From the line that contains "Task: Open the 19 นาที timestamp link" down to the final line of the listing below, set down every line exactly, both ends included, and drop the pictures.
··· SOURCE MATERIAL
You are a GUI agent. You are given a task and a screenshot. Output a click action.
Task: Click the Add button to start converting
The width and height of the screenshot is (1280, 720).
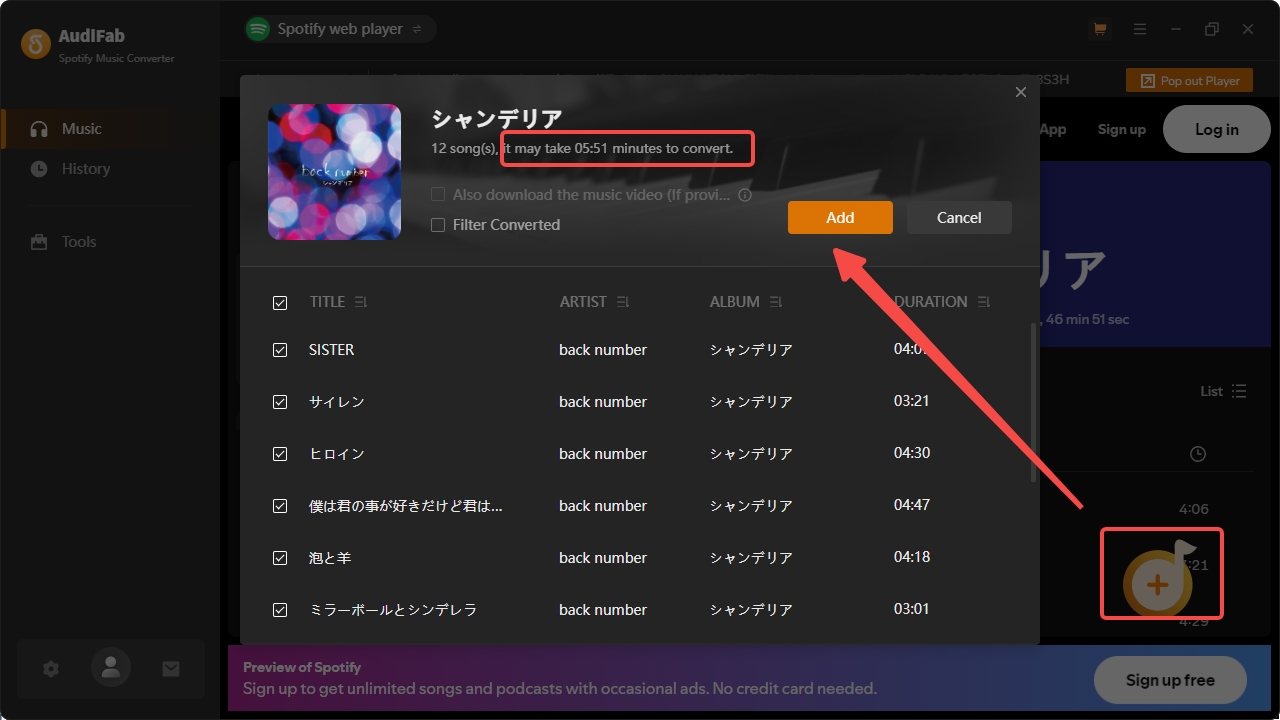[x=840, y=217]
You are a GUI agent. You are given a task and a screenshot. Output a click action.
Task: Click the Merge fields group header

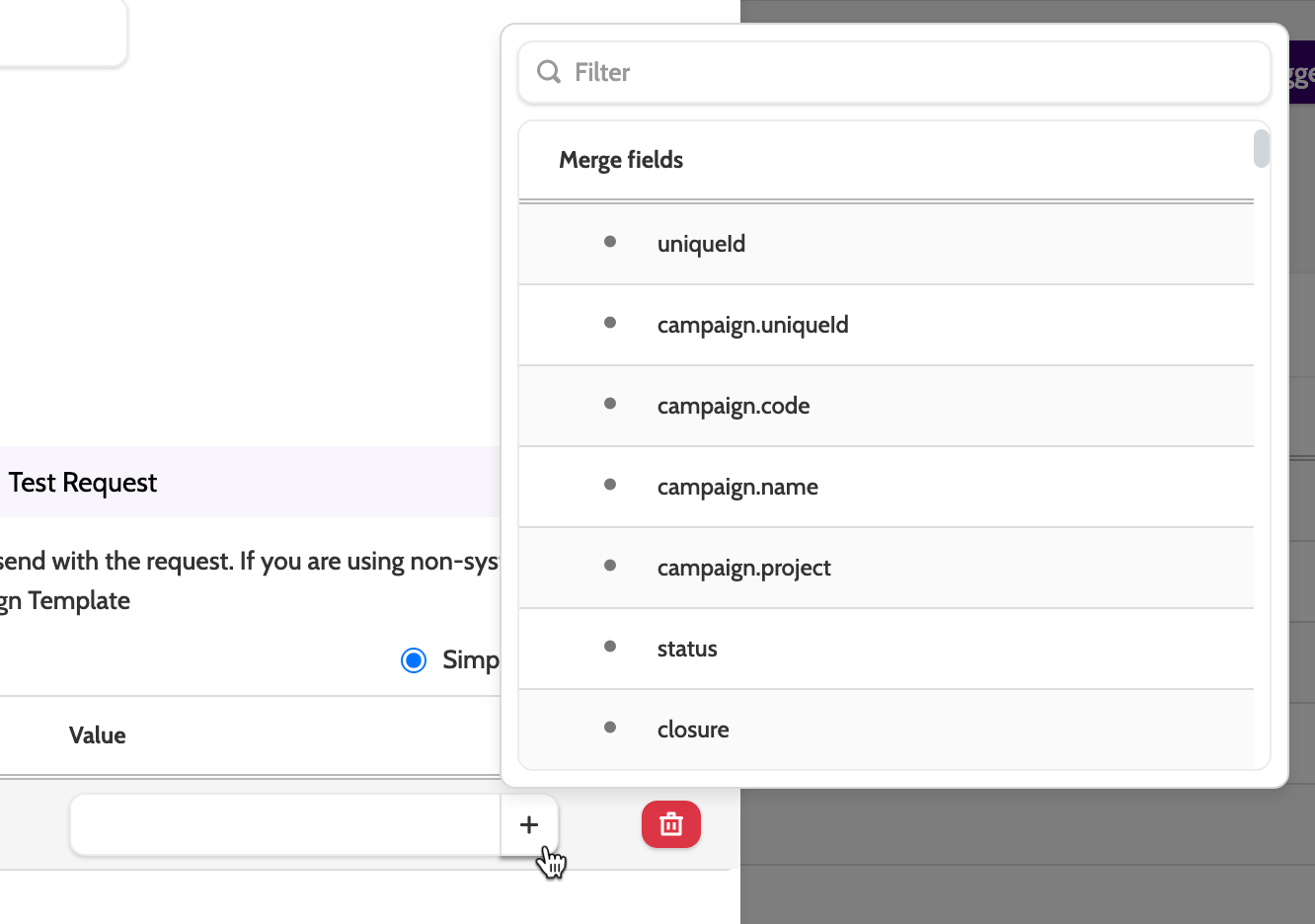pyautogui.click(x=621, y=160)
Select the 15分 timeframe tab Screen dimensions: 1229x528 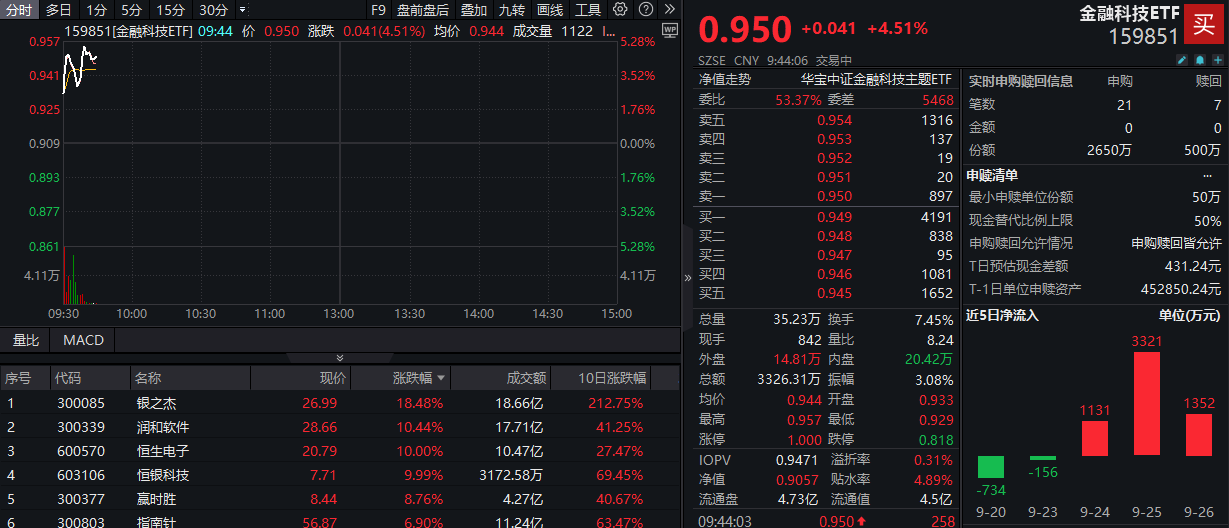pos(171,10)
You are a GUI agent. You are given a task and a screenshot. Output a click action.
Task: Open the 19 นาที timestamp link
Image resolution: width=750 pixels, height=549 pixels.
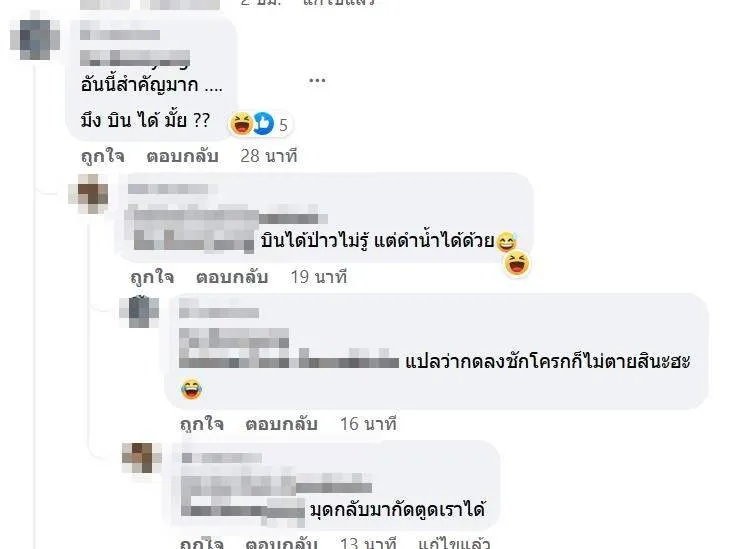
······
### SOLVED PROBLEM
Task: Open the 19 นาที timestamp link
Image resolution: width=750 pixels, height=549 pixels.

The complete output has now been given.